A totally synthetic vaccine activates TLR2 of dendritic cells (Jackson et al. 2004). It consists of a single helper T-cell epitope, a target epitope that is either recognized by B cells or CD8+ T cells, and Pam2Cys inserted between the two epitopes to form a branched configuration. The CD8+ epitopes are from influenza virus and Listeria monocytogenes. Each of the vaccines induces either CD8+ cell or antibody-mediated immune responses in mice. The lipidated vaccines but not the non-lipidated vaccines mediate protection against viral or bacterial infections and confer prophylactic and therapeutic anticancer activity. Additional studies have shown that a conserved minimal peptide from the M protein (J14) of group A streptococci linked to Pam2C and a universal T cell epitope administered intranasally to mice protects them from lethal respiratory challenge with group A streptococci and induces J14-specific mucosal immunoglobulins (Batzloff et al. 2006). These results demonstrate anti-disease and transmission-inhibiting activities, which could form the basis for development of an anti-streptococcal vaccine.

Lipopeptides as adjuvants were investigated in vaccines against influenza virus, group A streptococci, hepatitis C virus, leishmaniasis, Listeria monocytogenes, and other disease-causing microorganisms (summarized in Moyle and Toth 2008; Zaman and Toth 2013). Although strong lipopeptide-dependent immune reactions were elicited, no vaccine is in use. The induction of a lasting CD8+ cytotoxic lymphocyte response was presumably too low to elicit a satisfactory immunity.
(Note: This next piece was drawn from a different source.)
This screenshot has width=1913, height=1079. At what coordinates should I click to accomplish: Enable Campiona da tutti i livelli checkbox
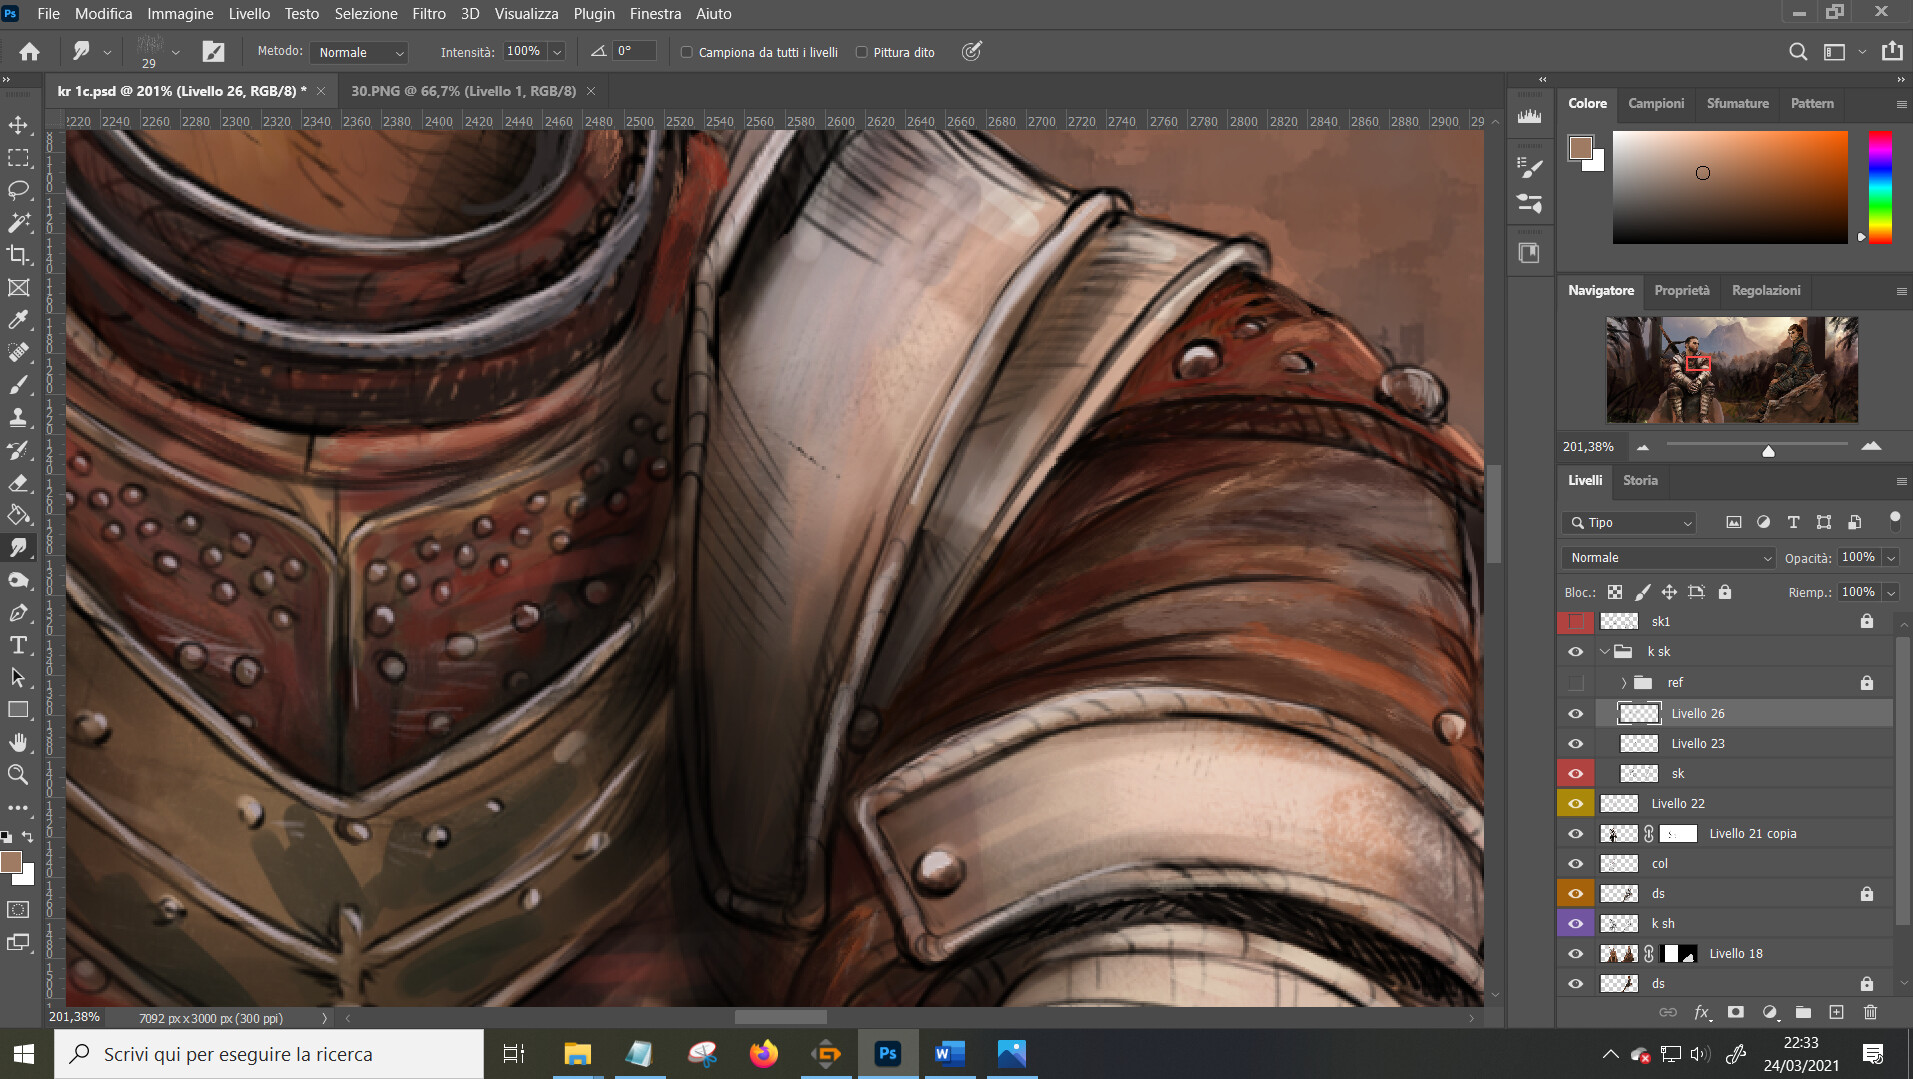687,52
Weak Adaptive Immune Response to Lipoproteins

The adaptive immune response to lipoproteins, in contrast to the native immune response, has been studied in healthy S. aureus human carriers and non-carriers (Vu et al. 2016). Specific B-cell and T-cell responses were determined. In contrast to expectations derived from the strong innate immune response described above, the titers of antibodies (IgG) binding to lipoproteins were low. Proliferation assays and cytokine profiling data revealed only subtle responses of T-cells. It remains to be determined why in this study the adaptive immune system reacts only weakly to lipoproteins (Kretschmer et al. 2016). Access of the lipoproteins in cells might not be the cause of low antigenicity, as most isolated recombinant S. aureus lipoproteins are also weak antigens. Impaired processing of lipoproteins by antigen-presenting cells might be a reason and opens new avenues of immune research. The results question the use of lipoprotein and its derived peptides as antigens for production of vaccines against S. aureus.